WORK INSTRUCTIONS >>
1. Copy the eigenvalues text from "One part of" through "that specific vector.", inclusive, swapping "stretched" for "expanded".
2. In the eigenvalues text, when is a vector considered stretched by a matrix?

DOCUMENT TEXT >>
************

Eigenvalues and Eigenvectors show up everywhere in math (and pretty much any quantitative field) and are not only limited to the study of linear algebra. Therefore, an inuitive and rigorous understanding of these concepts is extremely beneficial and a lot of the times necessary. First, it is necessary to think in terms of vectors and linear transformations. We can have vectors of pretty much anything, though it might help to think of normal arrow ended vectors. Vectors are simply elements of a vector space (kind of circular reasoning but a vector space is a set with a defined sort of structure, you can get more detailed notes I have here: [Vector Spaces](vector-spaces.md)). A matrix is simply a defined transformation of a vector, to another vector. This vector could be in a higher or lower dimensional space, so we consider square matrices of dimension equal to the dimension of the vector space we are in. Naturally, we might then ask, what did the matrix actually do to our vector? For simplicity we want to consider "good" matrices, i.e. one's that are non-singular and therefore all determinents are non-zero 0.

Motivation

One part of the previous question, is to consider if our vector was stretched or compressed. Intuitively, the vector was stretched if the norm of the new transformed vector is greater than the norm of the original vector and compressed otherwise (assume non-zero norms). While this is true, this does not generalize to an arbitrary vector. We want to consider properties of the matrix, and therefore we need a more general notion of what a matrix might do to an arbitrary vector (and as a result, to the space itself). A matrix can transform different vectors in different ways, so the aforementioned method wouldn't tell us something intrinsic about the matrix, rather just how the matrix interacts with that specific vector.

************

ENTRIES SHOWN >>
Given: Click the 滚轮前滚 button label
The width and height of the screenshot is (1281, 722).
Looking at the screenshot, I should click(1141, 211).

************

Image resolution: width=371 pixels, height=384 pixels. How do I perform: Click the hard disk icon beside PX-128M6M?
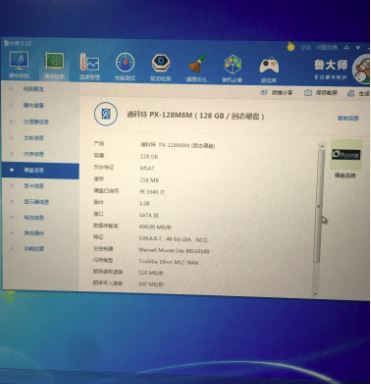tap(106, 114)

************

PER-TASK OUTPUTS >>
1.
One part of the previous question, is to consider if our vector was expanded or compressed. Intuitively, the vector was expanded if the norm of the new transformed vector is greater than the norm of the original vector and compressed otherwise (assume non-zero norms). While this is true, this does not generalize to an arbitrary vector. We want to consider properties of the matrix, and therefore we need a more general notion of what a matrix might do to an arbitrary vector (and as a result, to the space itself). A matrix can transform different vectors in different ways, so the aforementioned method wouldn't tell us something intrinsic about the matrix, rather just how the matrix interacts with that specific vector.

2. When the norm of the new transformed vector is greater than the norm of the original vector.